Data excerpts:
★ ★ ★
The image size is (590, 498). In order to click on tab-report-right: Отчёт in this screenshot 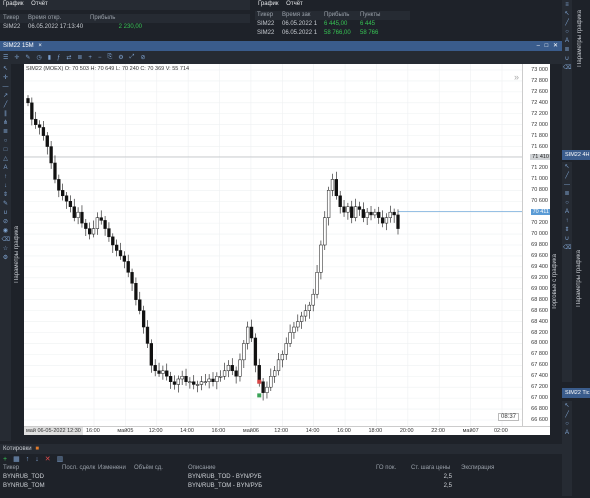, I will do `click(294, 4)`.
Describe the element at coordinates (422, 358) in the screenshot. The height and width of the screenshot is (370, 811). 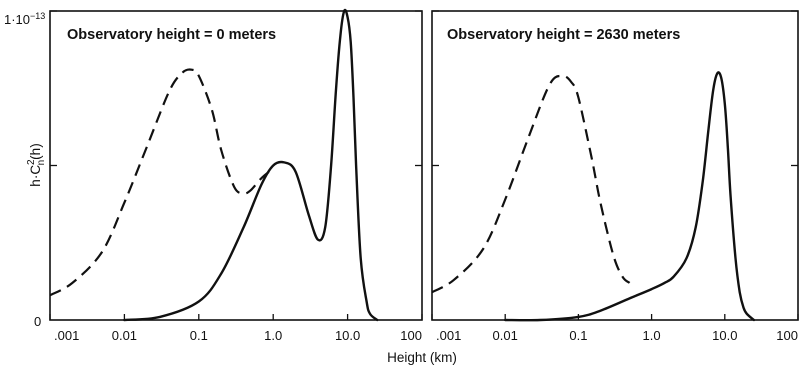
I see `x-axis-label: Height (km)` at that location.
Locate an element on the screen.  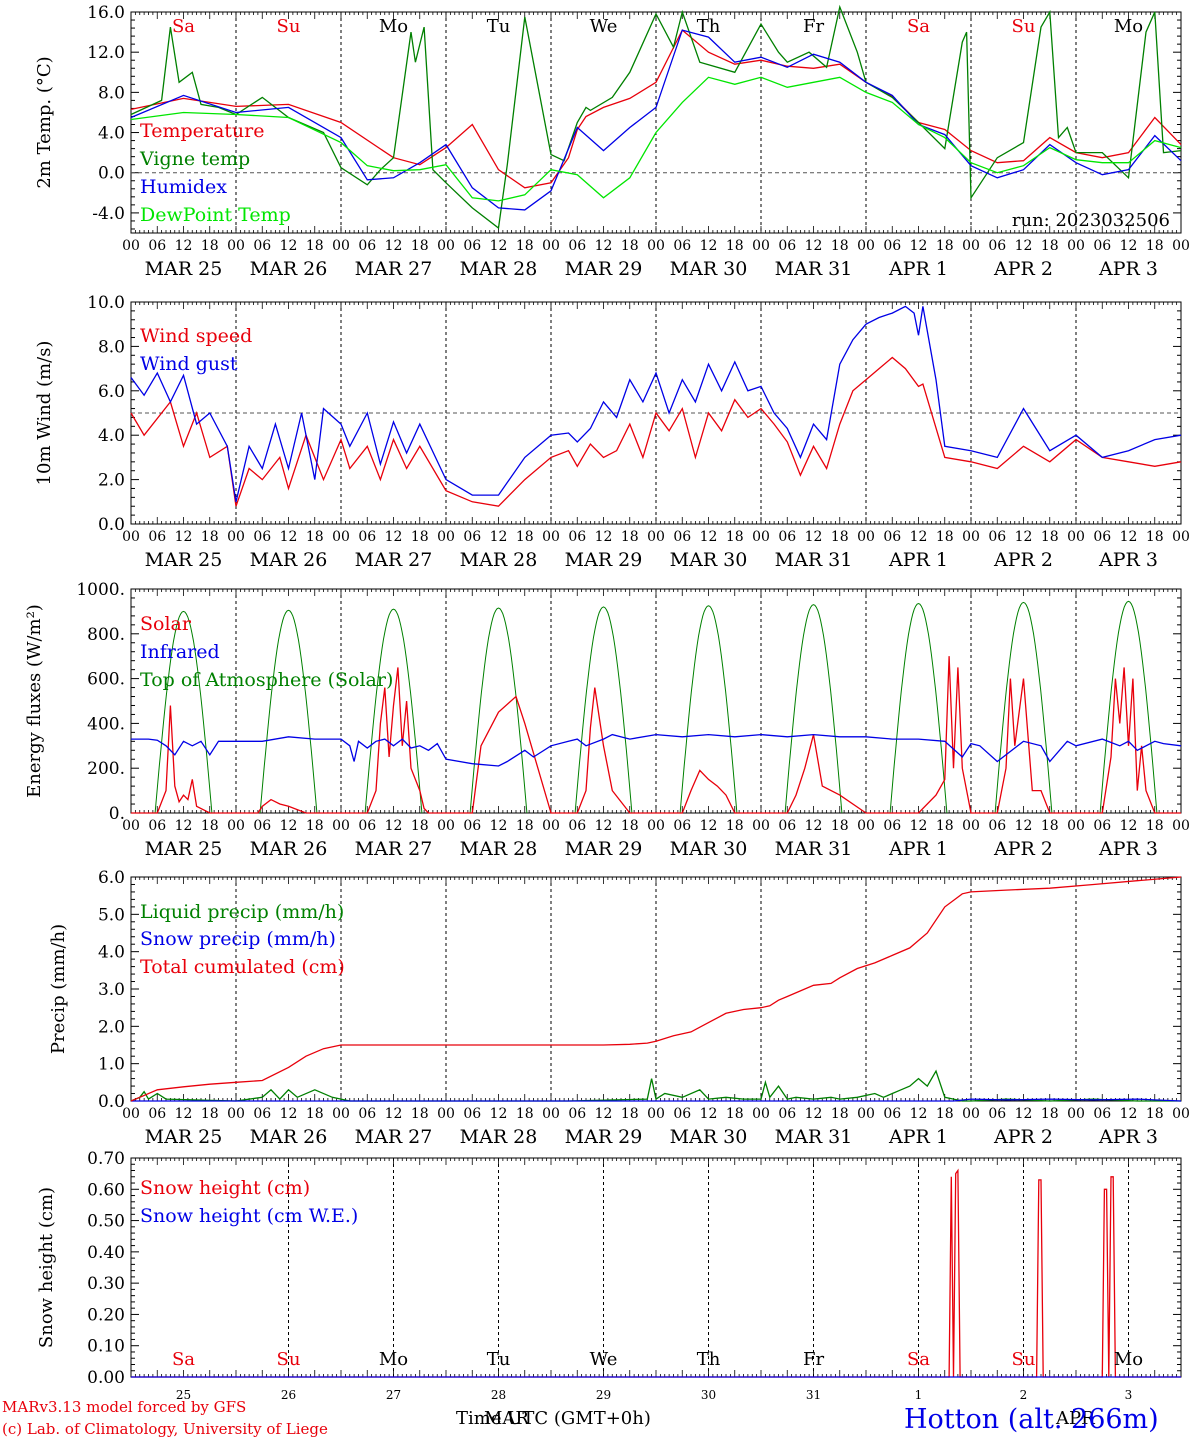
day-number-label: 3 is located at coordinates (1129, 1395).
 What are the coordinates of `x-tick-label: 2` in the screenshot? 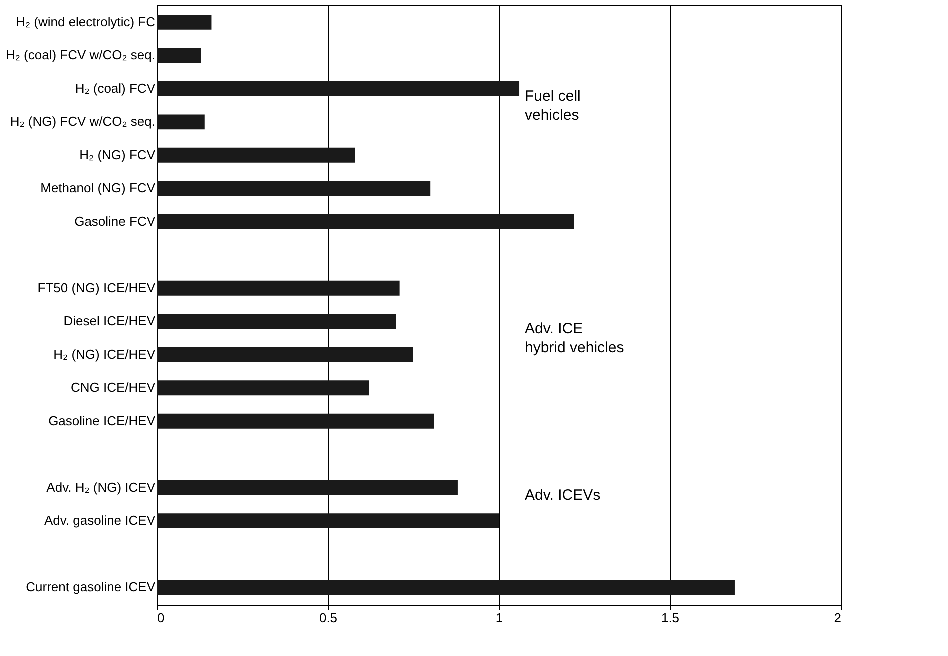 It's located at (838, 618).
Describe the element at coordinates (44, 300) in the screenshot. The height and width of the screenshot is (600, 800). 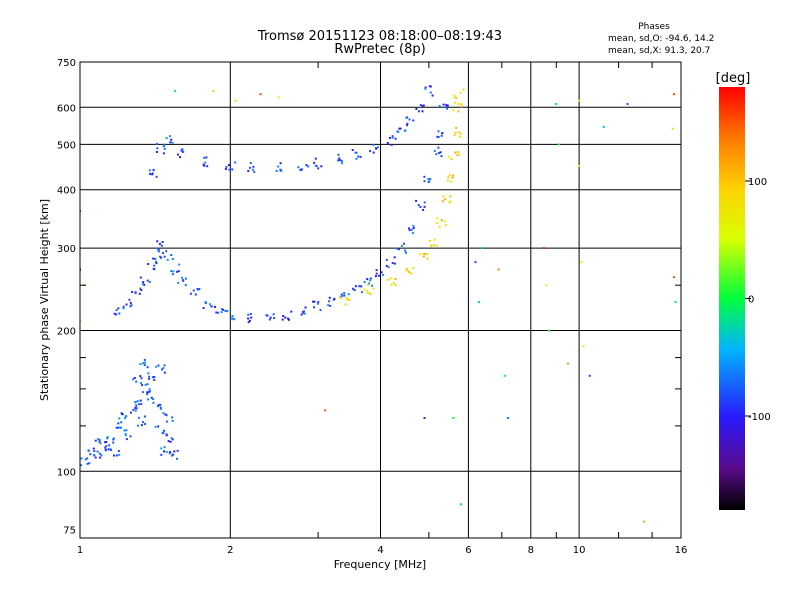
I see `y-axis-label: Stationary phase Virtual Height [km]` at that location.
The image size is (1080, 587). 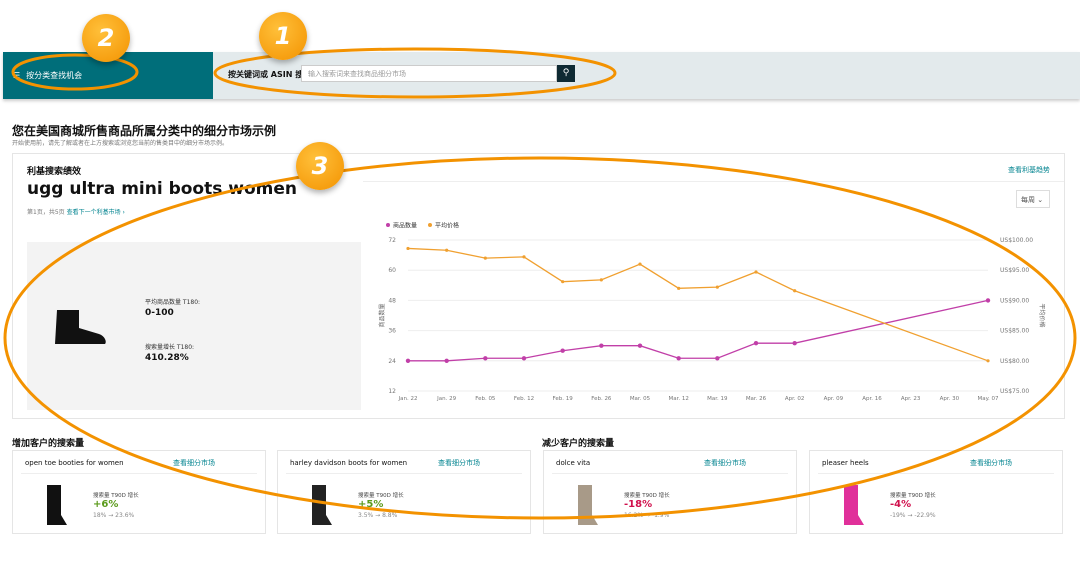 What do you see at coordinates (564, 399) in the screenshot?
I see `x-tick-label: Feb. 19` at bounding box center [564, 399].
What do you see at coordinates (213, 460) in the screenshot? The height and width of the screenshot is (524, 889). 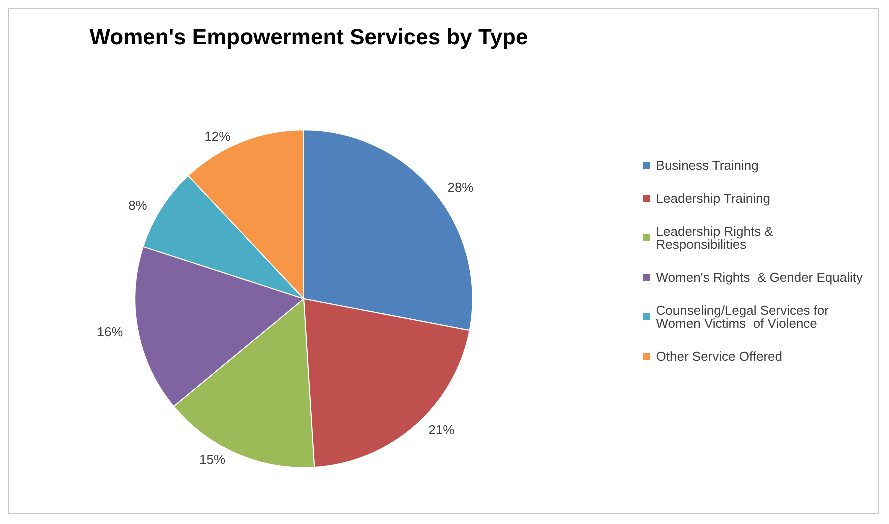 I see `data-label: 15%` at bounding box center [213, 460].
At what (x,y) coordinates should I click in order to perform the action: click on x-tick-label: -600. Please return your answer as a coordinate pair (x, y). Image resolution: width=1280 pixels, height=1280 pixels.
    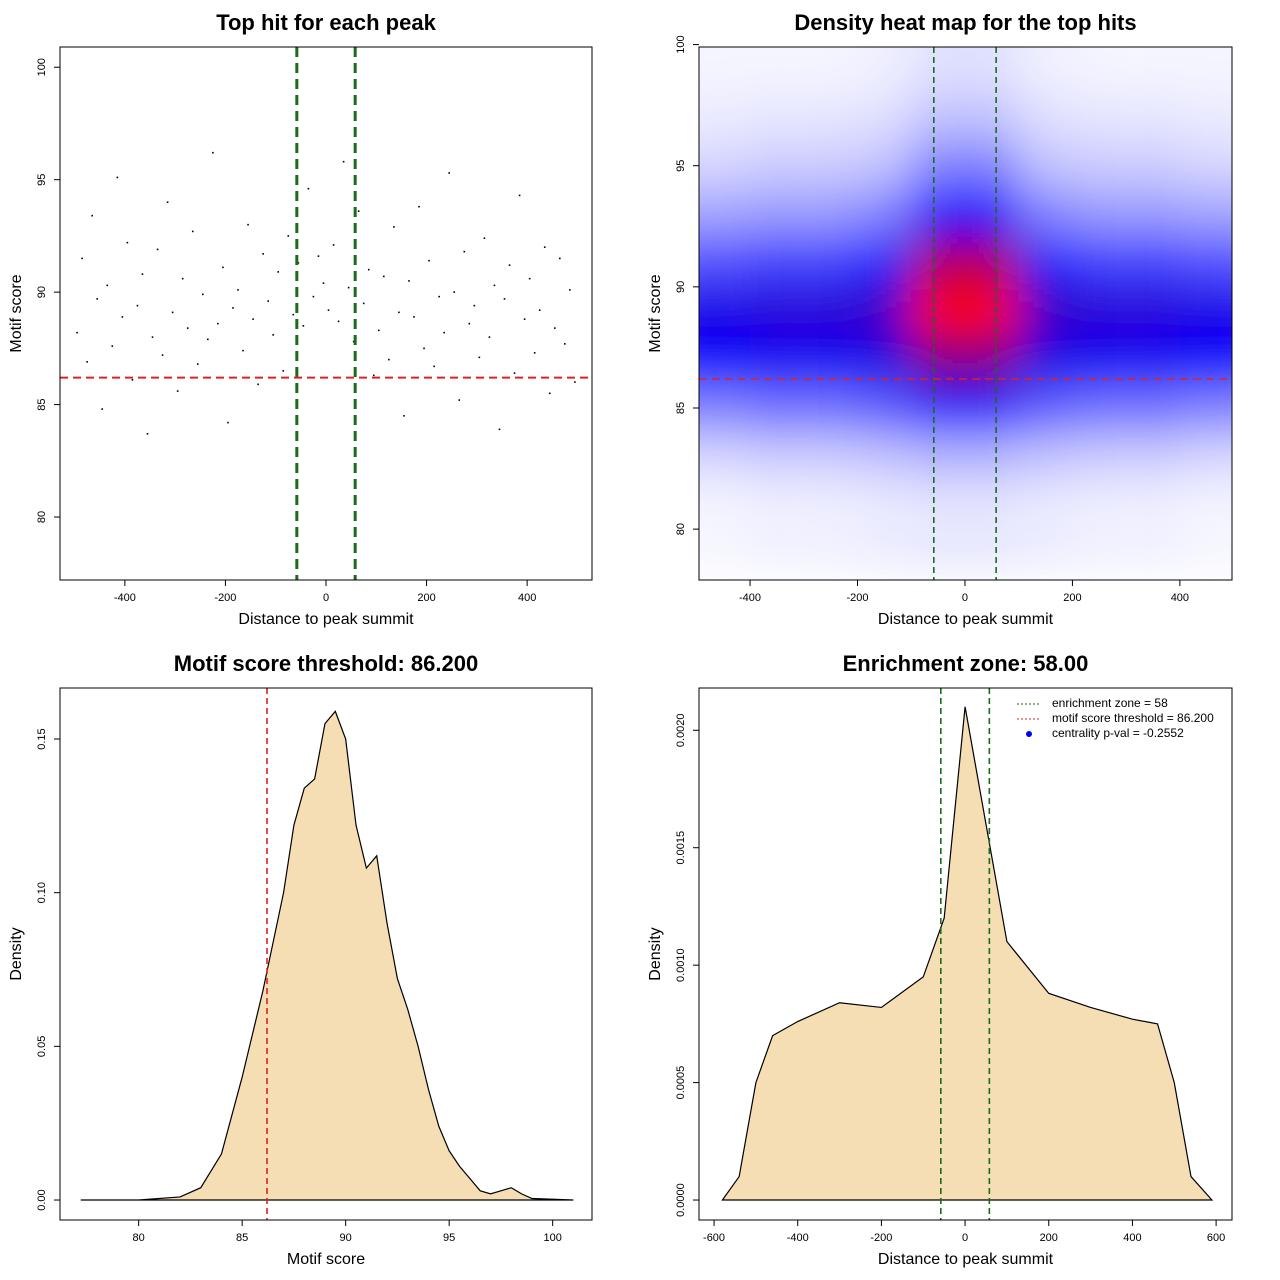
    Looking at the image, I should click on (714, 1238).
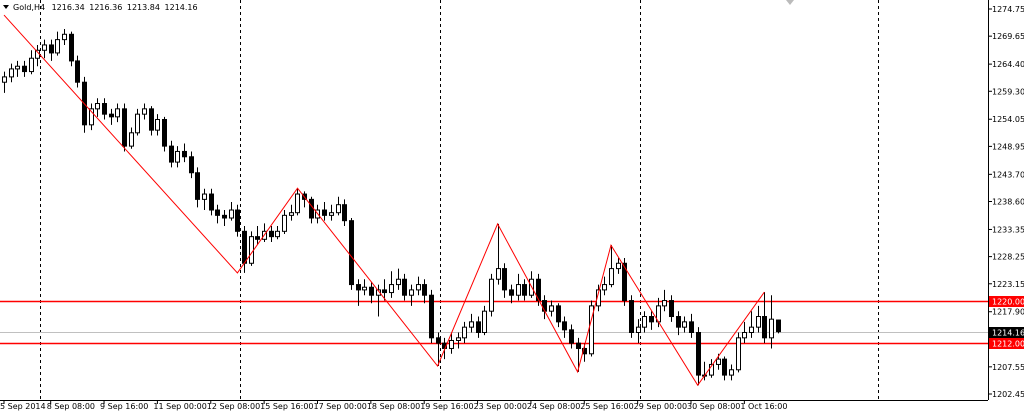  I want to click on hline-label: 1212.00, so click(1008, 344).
★ ★ ★
Task instructions: Lay out the data from the line containing "At what (x,y)" through the end of the data as a Markdown table with the columns Row and Line, one numbered row per line, skipping blank lines. Omit the pictures from the table.

Solution to this problem:
| Row | Line |
|---|---|
| 1 | At what (x,y) coordinates should I click in order to perform the action: click on x-tick-label: -600. Please return your answer as a coordinate pair (x, y). Image resolution: width=1280 pixels, height=1280 pixels. |
| 2 |     Looking at the image, I should click on (714, 1238). |
| 3 |   I want to click on hline-label: 1212.00, so click(1008, 344). |